* [Description of the task]:
Among the entries below, find each line holding "shield" and return it.

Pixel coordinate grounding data
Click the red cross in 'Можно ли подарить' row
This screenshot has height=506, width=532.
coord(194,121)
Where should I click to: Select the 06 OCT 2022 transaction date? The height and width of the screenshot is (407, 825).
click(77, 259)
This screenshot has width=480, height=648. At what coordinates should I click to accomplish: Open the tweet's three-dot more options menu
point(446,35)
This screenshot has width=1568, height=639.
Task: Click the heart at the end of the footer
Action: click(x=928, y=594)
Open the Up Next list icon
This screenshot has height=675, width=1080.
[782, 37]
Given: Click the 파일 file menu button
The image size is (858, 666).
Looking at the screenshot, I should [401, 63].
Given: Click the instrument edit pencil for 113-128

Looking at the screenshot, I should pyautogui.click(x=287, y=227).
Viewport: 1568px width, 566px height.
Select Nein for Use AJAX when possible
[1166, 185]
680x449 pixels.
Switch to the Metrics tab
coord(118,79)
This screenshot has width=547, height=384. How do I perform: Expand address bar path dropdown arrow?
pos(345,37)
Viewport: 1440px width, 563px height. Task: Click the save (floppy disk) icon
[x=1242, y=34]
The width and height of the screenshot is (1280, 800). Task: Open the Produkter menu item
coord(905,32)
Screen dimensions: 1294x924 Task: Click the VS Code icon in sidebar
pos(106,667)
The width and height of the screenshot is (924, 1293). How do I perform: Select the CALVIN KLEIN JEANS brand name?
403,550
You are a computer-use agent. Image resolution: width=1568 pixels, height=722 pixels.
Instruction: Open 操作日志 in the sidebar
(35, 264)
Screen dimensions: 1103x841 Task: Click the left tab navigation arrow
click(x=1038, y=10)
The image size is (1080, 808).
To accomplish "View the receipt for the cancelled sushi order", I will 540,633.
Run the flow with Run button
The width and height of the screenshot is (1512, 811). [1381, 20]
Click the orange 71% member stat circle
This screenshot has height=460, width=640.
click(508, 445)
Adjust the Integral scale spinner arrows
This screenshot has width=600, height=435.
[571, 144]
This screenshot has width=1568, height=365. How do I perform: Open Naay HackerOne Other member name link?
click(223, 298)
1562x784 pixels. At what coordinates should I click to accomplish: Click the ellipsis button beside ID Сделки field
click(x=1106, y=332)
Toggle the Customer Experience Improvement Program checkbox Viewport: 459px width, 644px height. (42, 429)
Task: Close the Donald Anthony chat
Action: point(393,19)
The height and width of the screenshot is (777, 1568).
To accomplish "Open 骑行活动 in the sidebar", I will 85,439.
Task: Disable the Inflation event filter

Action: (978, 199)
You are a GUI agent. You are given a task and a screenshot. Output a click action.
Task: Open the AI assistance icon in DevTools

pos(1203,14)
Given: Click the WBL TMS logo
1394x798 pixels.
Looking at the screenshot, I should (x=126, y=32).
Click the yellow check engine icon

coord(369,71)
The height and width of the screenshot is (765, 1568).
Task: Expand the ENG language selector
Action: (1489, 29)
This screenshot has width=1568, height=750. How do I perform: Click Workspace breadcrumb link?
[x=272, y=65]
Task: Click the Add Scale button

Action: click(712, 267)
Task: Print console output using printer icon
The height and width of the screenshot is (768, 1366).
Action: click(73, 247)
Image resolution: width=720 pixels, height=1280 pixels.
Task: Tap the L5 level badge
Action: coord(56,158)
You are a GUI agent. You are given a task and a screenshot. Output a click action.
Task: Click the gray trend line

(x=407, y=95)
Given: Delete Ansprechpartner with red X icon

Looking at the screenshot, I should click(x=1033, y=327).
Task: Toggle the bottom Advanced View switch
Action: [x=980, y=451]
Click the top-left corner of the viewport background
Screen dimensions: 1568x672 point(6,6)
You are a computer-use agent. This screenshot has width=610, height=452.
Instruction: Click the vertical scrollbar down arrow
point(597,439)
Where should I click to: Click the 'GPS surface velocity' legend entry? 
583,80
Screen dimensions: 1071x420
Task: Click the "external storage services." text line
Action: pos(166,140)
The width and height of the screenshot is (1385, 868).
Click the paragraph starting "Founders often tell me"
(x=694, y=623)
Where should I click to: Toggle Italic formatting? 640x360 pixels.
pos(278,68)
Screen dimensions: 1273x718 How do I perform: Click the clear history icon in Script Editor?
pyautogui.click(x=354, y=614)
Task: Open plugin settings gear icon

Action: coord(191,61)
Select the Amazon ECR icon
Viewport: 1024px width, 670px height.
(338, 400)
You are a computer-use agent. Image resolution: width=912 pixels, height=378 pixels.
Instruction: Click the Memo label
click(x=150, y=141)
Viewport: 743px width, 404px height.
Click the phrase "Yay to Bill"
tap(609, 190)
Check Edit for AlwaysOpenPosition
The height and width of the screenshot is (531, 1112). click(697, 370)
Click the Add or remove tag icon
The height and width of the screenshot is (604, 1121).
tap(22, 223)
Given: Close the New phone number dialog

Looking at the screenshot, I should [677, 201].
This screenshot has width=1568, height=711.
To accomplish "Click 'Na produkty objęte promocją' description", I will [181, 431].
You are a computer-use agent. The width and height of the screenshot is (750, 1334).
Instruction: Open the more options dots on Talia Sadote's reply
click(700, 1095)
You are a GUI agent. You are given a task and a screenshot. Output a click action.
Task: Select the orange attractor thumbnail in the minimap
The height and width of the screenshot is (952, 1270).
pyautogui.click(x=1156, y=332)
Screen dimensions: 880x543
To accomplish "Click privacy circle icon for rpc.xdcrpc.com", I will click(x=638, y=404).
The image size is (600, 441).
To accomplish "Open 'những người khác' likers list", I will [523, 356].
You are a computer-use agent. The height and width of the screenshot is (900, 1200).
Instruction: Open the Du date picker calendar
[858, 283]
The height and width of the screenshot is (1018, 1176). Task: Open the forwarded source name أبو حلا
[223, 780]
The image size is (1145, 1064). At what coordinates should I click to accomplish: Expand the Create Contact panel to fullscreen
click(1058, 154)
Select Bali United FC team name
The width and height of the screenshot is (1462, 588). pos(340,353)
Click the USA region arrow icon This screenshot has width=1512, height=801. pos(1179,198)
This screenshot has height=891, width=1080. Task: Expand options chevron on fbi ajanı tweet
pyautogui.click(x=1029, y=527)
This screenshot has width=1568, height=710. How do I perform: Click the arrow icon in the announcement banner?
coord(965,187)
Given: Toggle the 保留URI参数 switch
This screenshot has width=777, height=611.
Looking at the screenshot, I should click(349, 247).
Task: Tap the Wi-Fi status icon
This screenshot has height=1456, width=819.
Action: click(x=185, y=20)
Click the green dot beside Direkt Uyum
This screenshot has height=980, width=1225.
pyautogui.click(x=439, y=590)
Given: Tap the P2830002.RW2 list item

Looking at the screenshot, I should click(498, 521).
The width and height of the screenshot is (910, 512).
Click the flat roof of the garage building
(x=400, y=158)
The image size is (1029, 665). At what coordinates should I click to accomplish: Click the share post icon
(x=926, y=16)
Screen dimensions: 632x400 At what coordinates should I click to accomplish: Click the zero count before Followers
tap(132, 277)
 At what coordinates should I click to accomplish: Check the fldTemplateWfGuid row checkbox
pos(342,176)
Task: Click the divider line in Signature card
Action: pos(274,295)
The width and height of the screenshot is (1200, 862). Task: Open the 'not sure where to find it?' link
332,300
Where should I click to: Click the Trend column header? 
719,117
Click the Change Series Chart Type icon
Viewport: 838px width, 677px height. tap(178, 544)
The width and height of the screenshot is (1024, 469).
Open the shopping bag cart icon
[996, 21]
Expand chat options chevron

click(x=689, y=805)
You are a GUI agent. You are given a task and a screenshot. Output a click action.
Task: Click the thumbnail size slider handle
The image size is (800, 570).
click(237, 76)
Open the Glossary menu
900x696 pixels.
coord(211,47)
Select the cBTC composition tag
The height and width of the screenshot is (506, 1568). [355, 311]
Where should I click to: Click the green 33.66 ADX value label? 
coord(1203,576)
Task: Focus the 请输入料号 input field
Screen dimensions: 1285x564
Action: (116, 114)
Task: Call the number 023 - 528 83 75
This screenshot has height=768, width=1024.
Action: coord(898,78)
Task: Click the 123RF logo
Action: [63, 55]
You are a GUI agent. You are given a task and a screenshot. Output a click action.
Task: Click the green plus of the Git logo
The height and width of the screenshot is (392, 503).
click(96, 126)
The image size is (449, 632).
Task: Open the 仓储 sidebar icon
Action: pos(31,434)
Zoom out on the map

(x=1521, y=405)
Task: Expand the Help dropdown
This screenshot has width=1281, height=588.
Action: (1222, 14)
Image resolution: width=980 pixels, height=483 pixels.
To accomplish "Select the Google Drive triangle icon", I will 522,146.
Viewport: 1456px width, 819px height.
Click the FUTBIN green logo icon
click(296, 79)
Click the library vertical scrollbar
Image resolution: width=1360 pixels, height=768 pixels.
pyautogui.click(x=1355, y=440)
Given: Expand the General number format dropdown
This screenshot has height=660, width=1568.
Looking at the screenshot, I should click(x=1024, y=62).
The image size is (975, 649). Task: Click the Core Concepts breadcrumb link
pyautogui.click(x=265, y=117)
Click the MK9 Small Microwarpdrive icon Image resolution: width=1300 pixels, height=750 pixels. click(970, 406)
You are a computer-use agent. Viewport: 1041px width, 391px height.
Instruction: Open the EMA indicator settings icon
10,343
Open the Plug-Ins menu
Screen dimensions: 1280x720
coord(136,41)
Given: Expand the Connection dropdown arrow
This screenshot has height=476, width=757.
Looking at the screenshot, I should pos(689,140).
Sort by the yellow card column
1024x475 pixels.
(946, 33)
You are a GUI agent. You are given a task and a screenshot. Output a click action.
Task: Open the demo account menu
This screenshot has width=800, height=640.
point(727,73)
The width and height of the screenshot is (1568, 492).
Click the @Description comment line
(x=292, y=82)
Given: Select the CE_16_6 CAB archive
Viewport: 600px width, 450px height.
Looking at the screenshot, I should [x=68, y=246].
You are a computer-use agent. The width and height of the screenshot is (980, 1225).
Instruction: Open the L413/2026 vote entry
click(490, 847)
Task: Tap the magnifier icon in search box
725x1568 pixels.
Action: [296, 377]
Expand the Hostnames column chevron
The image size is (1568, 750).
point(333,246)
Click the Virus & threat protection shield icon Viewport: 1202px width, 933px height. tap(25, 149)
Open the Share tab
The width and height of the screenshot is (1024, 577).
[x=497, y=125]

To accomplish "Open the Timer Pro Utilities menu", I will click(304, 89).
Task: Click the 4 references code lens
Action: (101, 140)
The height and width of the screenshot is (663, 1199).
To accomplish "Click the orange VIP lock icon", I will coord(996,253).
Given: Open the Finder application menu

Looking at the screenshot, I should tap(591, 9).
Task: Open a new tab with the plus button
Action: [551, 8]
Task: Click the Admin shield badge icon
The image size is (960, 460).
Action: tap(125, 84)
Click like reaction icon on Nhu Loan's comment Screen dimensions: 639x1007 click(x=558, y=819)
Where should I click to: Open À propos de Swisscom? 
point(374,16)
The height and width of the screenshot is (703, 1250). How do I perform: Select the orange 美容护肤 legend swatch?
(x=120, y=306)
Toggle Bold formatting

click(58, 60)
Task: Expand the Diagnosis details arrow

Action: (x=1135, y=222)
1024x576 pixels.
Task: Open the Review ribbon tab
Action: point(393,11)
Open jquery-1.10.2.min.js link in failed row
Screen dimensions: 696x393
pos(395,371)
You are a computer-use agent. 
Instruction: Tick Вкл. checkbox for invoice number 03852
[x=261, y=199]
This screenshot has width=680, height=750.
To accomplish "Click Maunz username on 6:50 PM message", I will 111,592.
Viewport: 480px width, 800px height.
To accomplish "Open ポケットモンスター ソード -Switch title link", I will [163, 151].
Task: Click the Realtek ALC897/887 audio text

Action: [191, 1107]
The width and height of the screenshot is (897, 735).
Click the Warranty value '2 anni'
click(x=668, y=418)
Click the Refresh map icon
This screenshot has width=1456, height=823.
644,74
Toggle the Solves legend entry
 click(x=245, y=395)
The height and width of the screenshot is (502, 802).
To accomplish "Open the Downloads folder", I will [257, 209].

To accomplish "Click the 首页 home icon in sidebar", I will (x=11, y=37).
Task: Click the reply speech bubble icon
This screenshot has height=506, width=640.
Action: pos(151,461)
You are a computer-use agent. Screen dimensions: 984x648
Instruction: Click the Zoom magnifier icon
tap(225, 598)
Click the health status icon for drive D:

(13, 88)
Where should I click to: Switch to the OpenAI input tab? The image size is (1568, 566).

* [Task output]:
Click the Virus & threat protection shield icon Viewport: 1202px width, 933px height. tap(25, 149)
Task: Click the Admin shield badge icon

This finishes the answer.